Le bureau des OSC est, en théorie, l'endroit où une unité consultative pourrait être le mieux logée, et si elle est réhabilitée et / ou restructurée, elle pourrait encore être un foyer bureaucratique approprié. Mais en l'absence de changements drastiques, d'autres options viennent à l'esprit. La première consiste à le joindre au personnel chargé de la planification des politiques du secrétaire d’État; une autre consiste à l'héberger au sein du bureau du sous-secrétaire aux affaires politiques, auquel les bureaux régionaux font officiellement rapport. (Le travail d'une équipe consultative en médiation pourrait également être sous-traité à des organisations externes, mais un certain nombre de courants – y compris les dispositions gouvernementales sur la classification – vont à l'encontre de l'externalisation totale de cette fonction.)
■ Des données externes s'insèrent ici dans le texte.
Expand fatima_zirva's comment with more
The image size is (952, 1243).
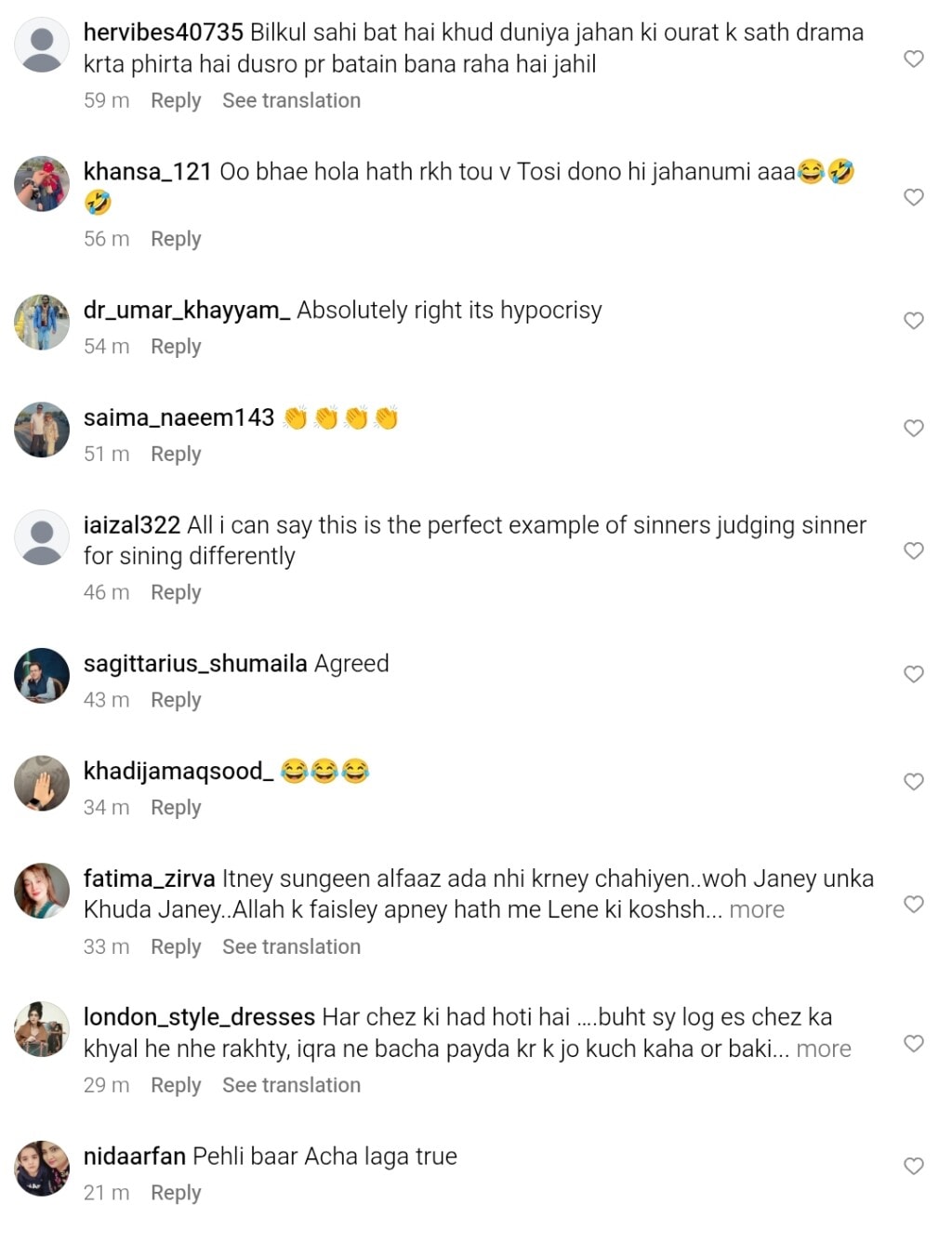[757, 910]
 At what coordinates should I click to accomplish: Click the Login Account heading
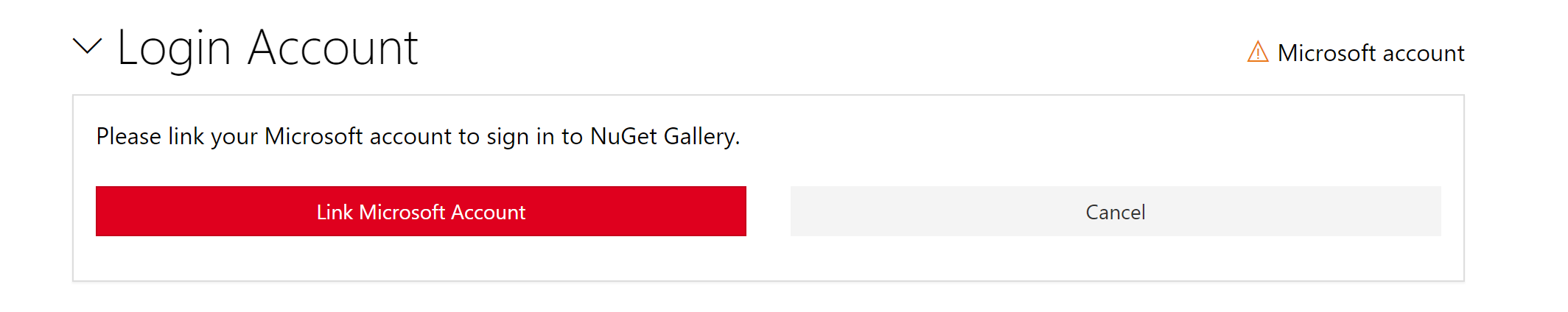pos(267,49)
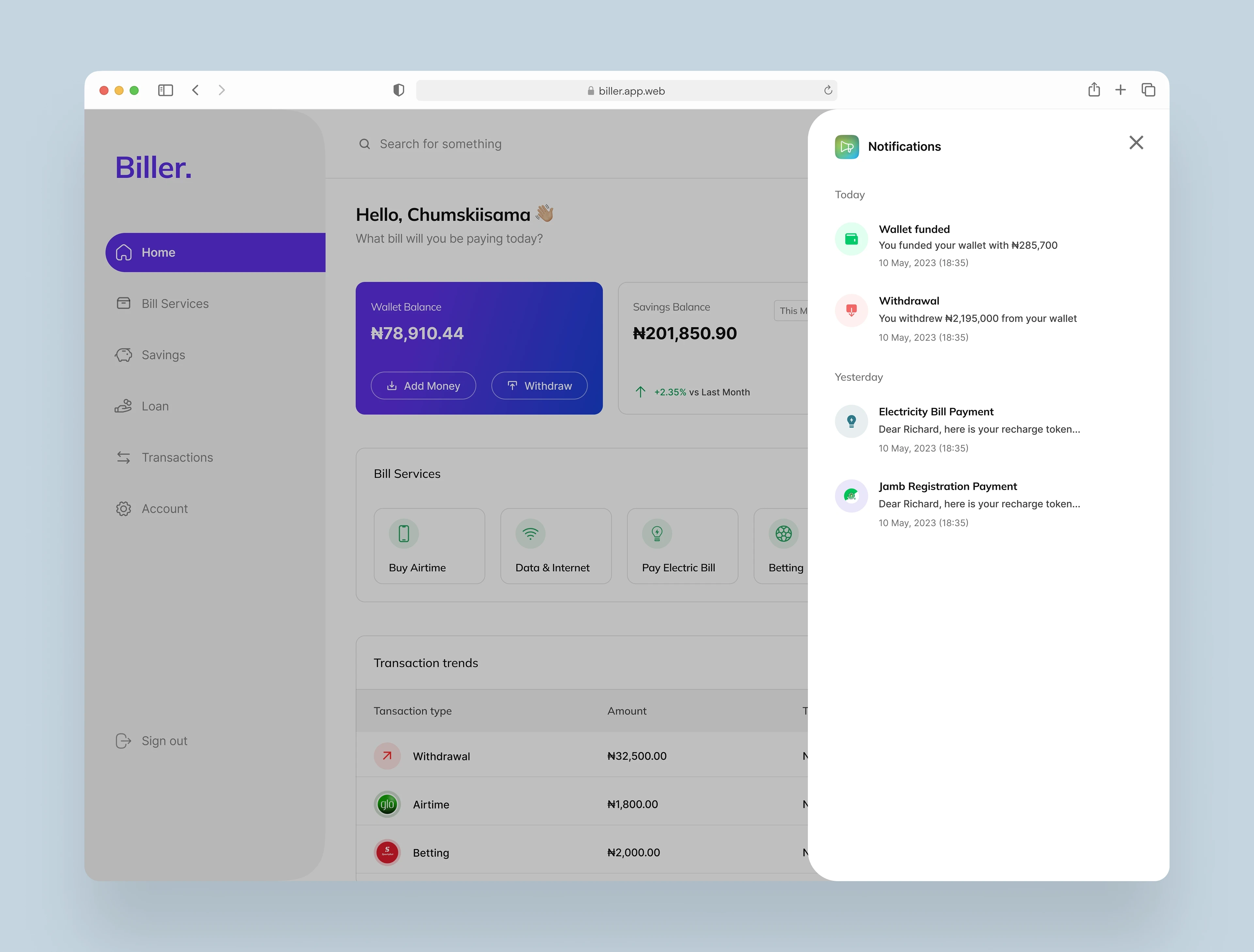The image size is (1254, 952).
Task: Click the Withdraw button
Action: 539,386
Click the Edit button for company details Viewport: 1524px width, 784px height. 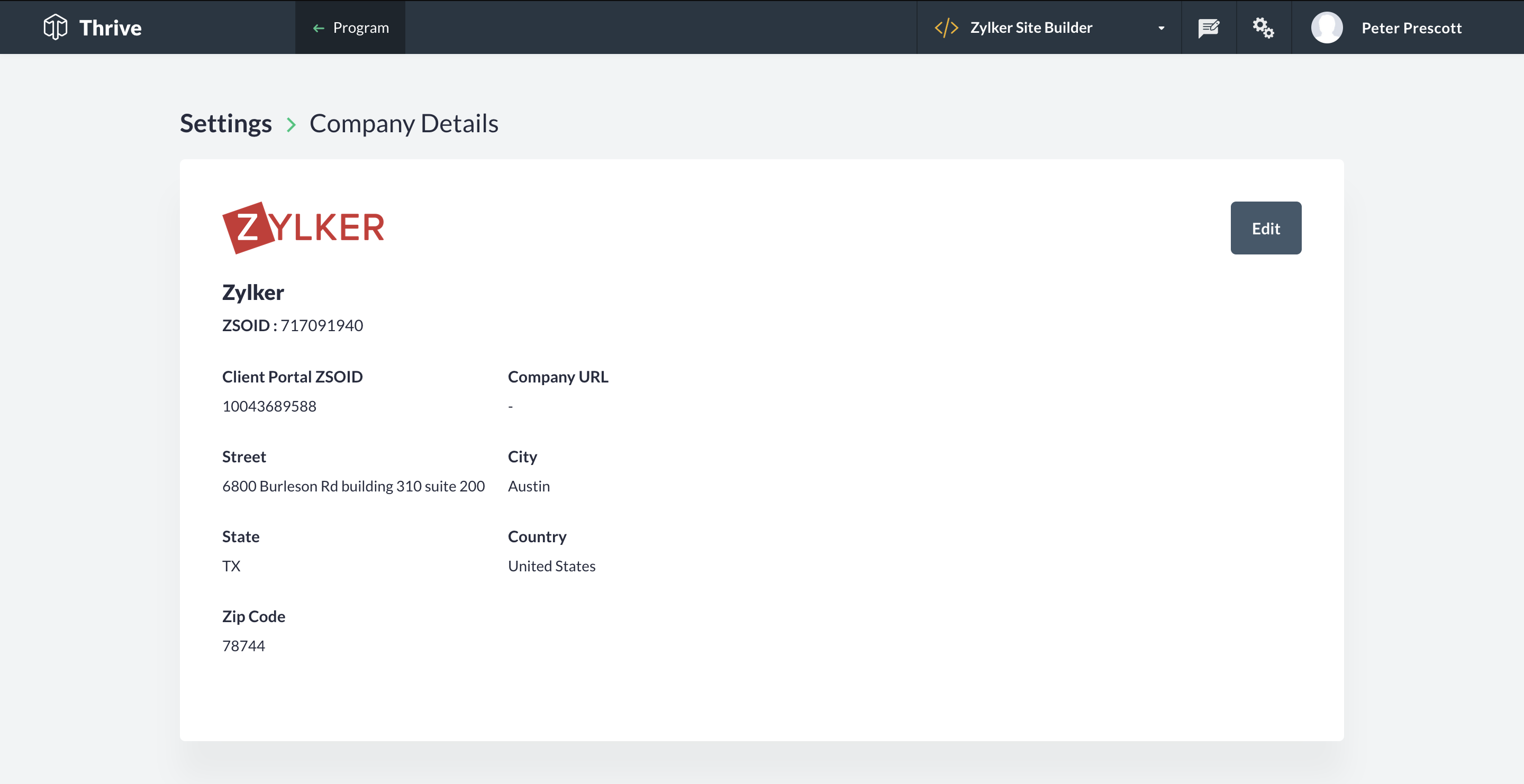click(x=1265, y=228)
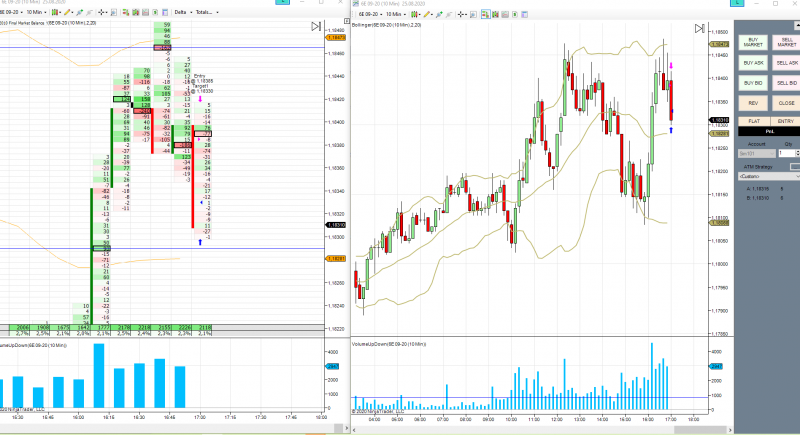Jump to latest bar arrow in the left footprint chart

coord(316,27)
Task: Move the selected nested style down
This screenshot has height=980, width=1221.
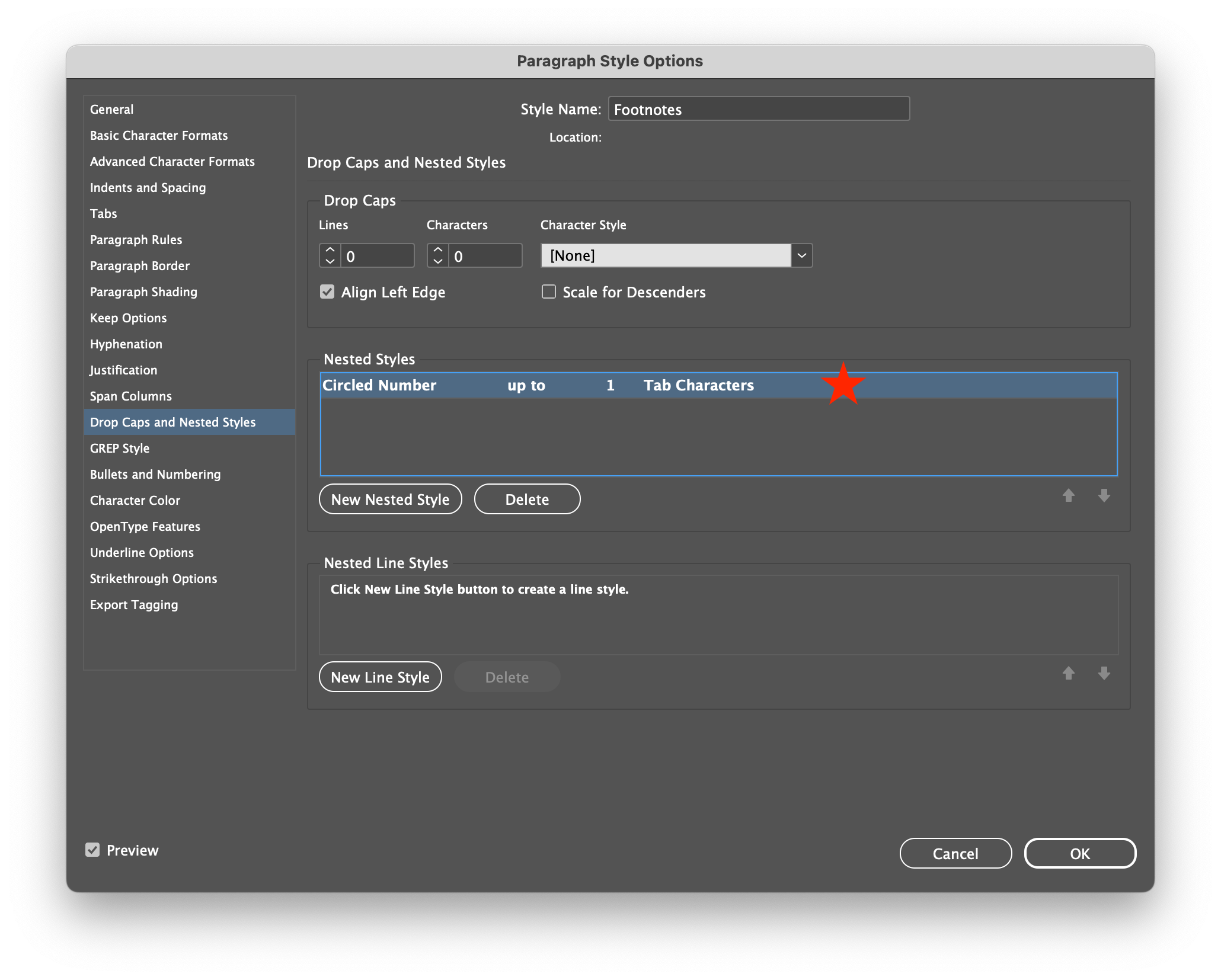Action: point(1104,496)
Pour éviter les décès dus à la bureaucratie, une unité consultative en médiation devrait être composée d'experts extérieurs au service extérieur et ayant une expérience directe de la médiation, de la théorie de la négociation, de la conception du processus de paix ou de l'un des domaines techniques susmentionnés. Les institutions américaines font bien trop peu pour attirer des talents extérieurs au gouvernement, et ces postes sont des candidats idéaux pour un contrat «annexe B» – un mécanisme de recrutement sous-utilisé qui recrute exclusivement sur la base d'une expertise particulière.

Après plusieurs années de décadence, il est temps de reconstruire la politique étrangère américaine et de revitaliser notre appareil diplomatique.

En ce qui concerne la dotation en personnel, une métrique Boucle d'or doit également être appliquée: si l'unité est dirigée par une personne trop âgée (par exemple, un ambassadeur à la retraite connu pour son effort de rétablissement de la paix de haut niveau), les diplomates dans le besoin ne décrocheront pas le téléphone pour demander de l'aide. , de peur d'être supplanté, surclassé ou autrement accablé. Si le personnel est trop jeune, les diplomates résisteront à se voir confier la tâche d'éduquer sur le tas. Enfin, il convient de rappeler que cette unité doit être animée par les demandes de ses clients, ses contributions adaptées aux demandes de ces collègues à la table des négociations.

Si une unité consultative en médiation est soutenue par un nouveau secrétaire d'État et qu'elle a la possibilité de démontrer sa valeur, ces défis bureaucratiques peuvent être surmontés. Après plusieurs années de décadence, il est temps de reconstruire la politique étrangère américaine et de revitaliser notre appareil diplomatique. Ceux qui esquissent maintenant des plans devraient inclure une unité consultative de médiation – une solution simple et rentable qui renforcera la diplomatie américaine et permettra à nos diplomates de mieux préparer la paix.